Release Date: May 7, 2019 | Avantegarde Music | Bandcamp | Facebook | Youtube | Label Merch

When I first listened to Dépayser my immediate thought was that it was just another black metal band. I actually almost gave up on the album after listening to just a few minutes of the first track, “Let the Devil in”. Luckily, I kept going. I was rewarded at around the six-minute mark with a nice shift in the song. This change-up gave me hope and I continued my journey through the album. I have since given the Nyss record a handful of spins and am enjoying it more and more with each subsequent listen.

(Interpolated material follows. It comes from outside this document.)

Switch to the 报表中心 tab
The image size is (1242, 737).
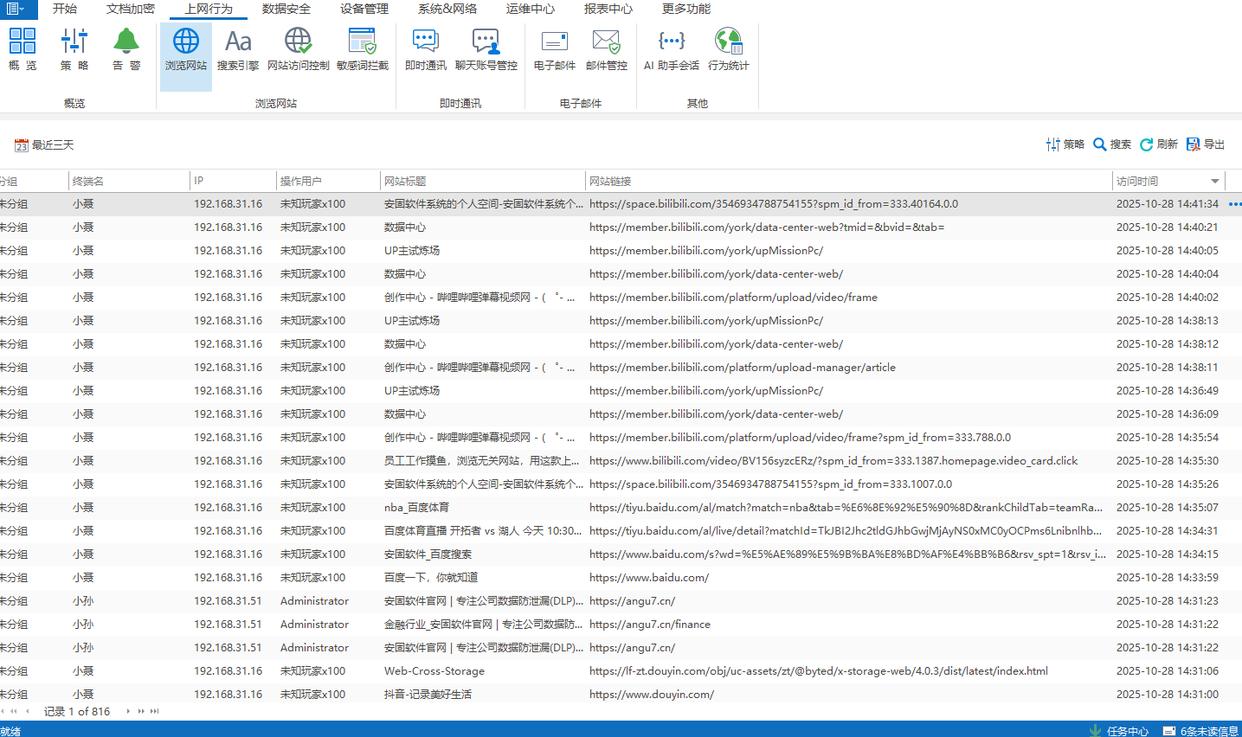(x=608, y=9)
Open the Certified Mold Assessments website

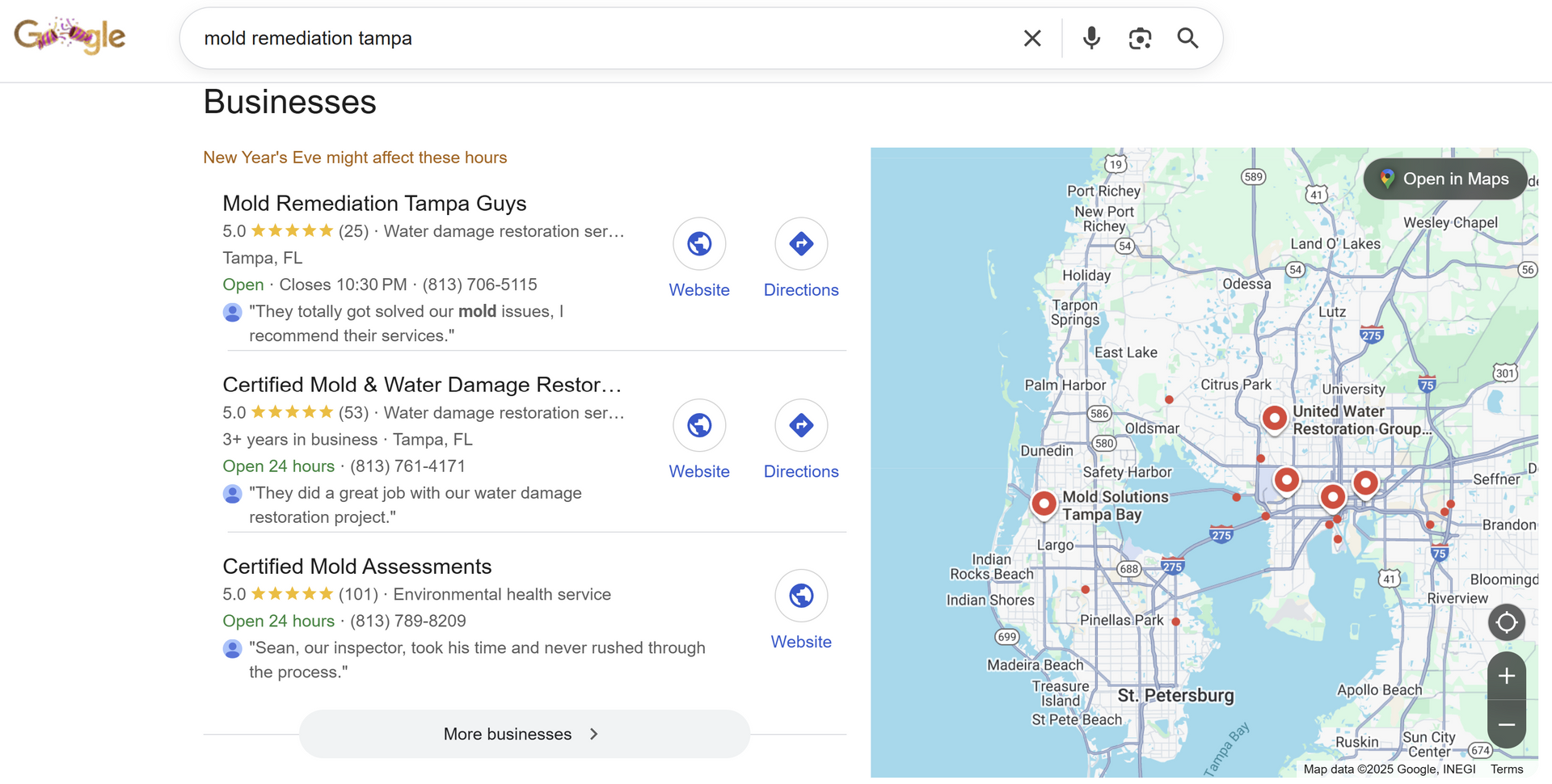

To any English-only speakers (like me) Dépayser translates to ‘disorient’. I can safely say Nyss has delivered on the disorientation front. With intense black metal sections blending into narrations which then lead to beautiful, emotional pieces complete with the violin. There is a bit of everything packed into this four-track album. It should come without saying that this is no easy listen. It is not simply background music you can throw on casually. Listening requires attention and an open mind.

“Bitter Tears and Grave Dirt” is a stand out track and probably my favourite of the record. It starts out with a sorrow-ridden string section which leads to a bit of narration. The song then crashes into a manically paced full-blown metal section. From here it becomes a bit of a roller coaster. It clocks in at a measly 14 minutes (plus) so there’s a bit of time to allow the myriad of emotions and structure to shine. The ending fades out into an angelic swell of sound. I highly recommend just listening to this as my words cannot express it properly. I’ll conveniently leave the track here for your listening pleasure.

My own personal downfalls with Dépayser is the black metal portions. Admittedly I am not the biggest fan of this style of music. But I found some those parts dragged on a little long for my liking. However, Nyss did leave adequate rewards waiting for my ears to gobble up after making it through those parts though. Any fans of the genre in question will have no difficulties enjoying the parts I just mentioned. For those of you like me; patience is a virtue and is well rewarded here. It is always nice to have a change of heart when it comes to genres of music I had previously dismissed.

There is a true understanding of how repetition – when done right – can add immense depth to emotion and atmosphere. Nyss gave me a four-song album which transcended all of my preconceived thoughts on the black metal genre. Dépayser will continue to get many a listen on my end. What Nyss is able to offer you is dark story-telling through music. The songs contain genre-crossing passages all with enough room to breathe. Do not pass up on this album, it’s definitely worth a listen.